Ironically, Flat Products (312.00) is the only company in India having capabilities for designing, fabrication and installation of cold rolling mills, galvanizing lines and corrugating machines. It provides twenty different solutions to ferrous and non-ferrous metal processing industry with its unique strength, state-of-the-art equipment building, process technology and project management capabilities. Due to sharp rise in raw material cost and no escalation clause, its profit margin fell substantially in FY05 and FY06. But now the company is back on track and with steel & metal producers expanding aggressively worldwide including India, its order book is bulging constantly. For the June’07 quarter its sales jumped up 70% to 105 cr whereas NP shot up to 4.90 cr against 0.75 cr last year. Importantly, company has reported healthy OPM of 8~9% for the last two quarters. Hence, assuming it to clock 8% operating margin for FY08 it may report sales of 600 cr and PAT of 25 cr. This translates into EPS of 50 Rs on small equity of 4.94 cr. Secondly having a book value of around 170 Rs, scrip is ripe for bonus as well.

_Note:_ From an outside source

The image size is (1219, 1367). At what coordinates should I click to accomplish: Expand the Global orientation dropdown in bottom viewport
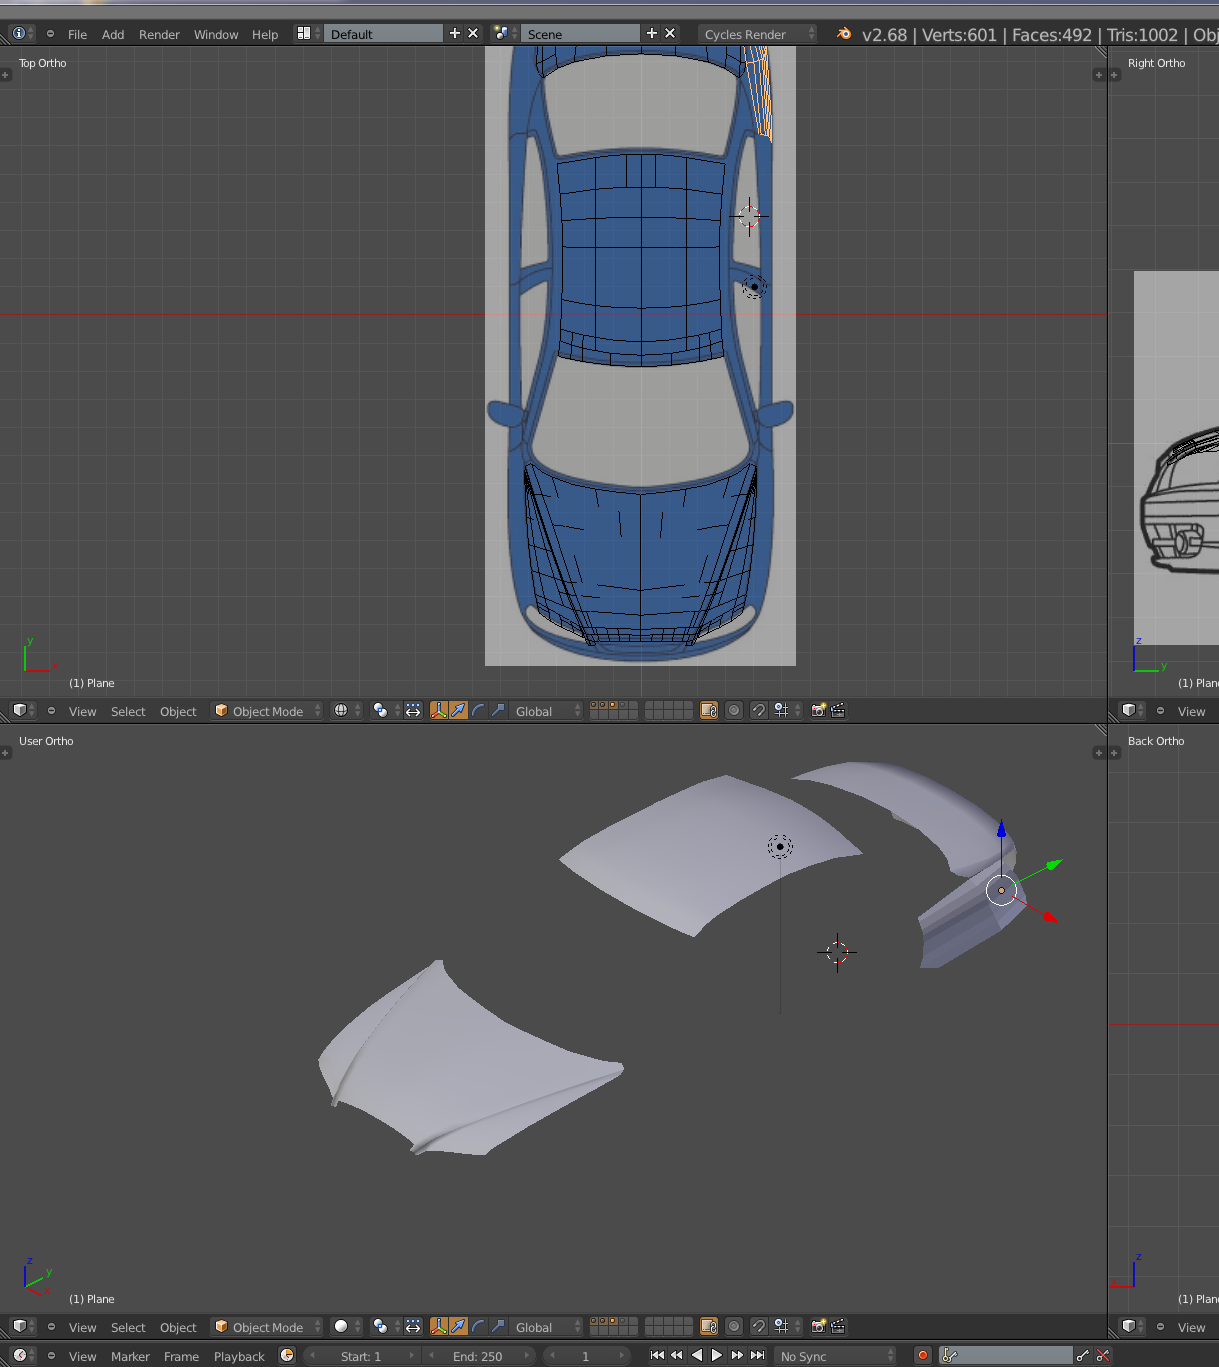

Pricol Ltd (27.00) is the largest manufacturer of dashboard instruments in India with nearly 80% market share. Infact it is a global supplier of automotive systems and component offering more than 60 products with over 2,000 variants. Inspite of having five manufacturing facilities across India, company has recently set up a greenfield plant in Pantnagar, Uttarakhand and is further putting up one more facility over there which is expected to commence operation shortly. For better customer service it has opened representative offices in USA and Germany and may also open in Italy soon. Moreover under a joint venture with Nava Khodro, it is setting up an assembly unit in Iran to be operational by end of this fiscal. For FY08, it is expected to clock a turnover of 650 cr and PAT of 35 cr i.e. EPS of approx 4 Rs on equity of 9 cr having face value as 1 Rs per share. Although its debt equity ratio is quite high but at the same time its gross block stands at whopping 395 cr. Due to some labour unrest at its Coimbatore factories, the share price has been beaten down to 52week low. Long term investors should take this opportunity and start accumulating at dips for a price target of 35 Rs in 12 months.

Shree Hari Chemicals (35.00) made a strong turnaround in FY07 with its operating margin shooting up to 15% against 6% in FY06 on back of higher price realization and better operating efficiency. It is one of the reputed manufactures and exporters of dyes and intermediaries and produces reactive, acid as well as direct dyes and a wide range of dye intermediaries like H-acid, Gama acid, Peri acid, vinyl suplhone etc. For the latest June’07 quarter its sales jumped up 40% to 16 cr and NP increased to 1.00 cr in comparison to 0.20 cr last year. On a very conservative basis also it is expected to clock a turnover of 75 cr and NP of 3.75 cr i.e. EPS of more than 8 Rs on equity of 4.50 cr. Importantly, company has decided to declare a maiden dividend for FY07 and is also planning to raise capital thru preferential allotment which may lead to re-rating of the scrip. At the current market cap of 16 cr, scrip is trading reasonably cheap and can give handsome return in medium term.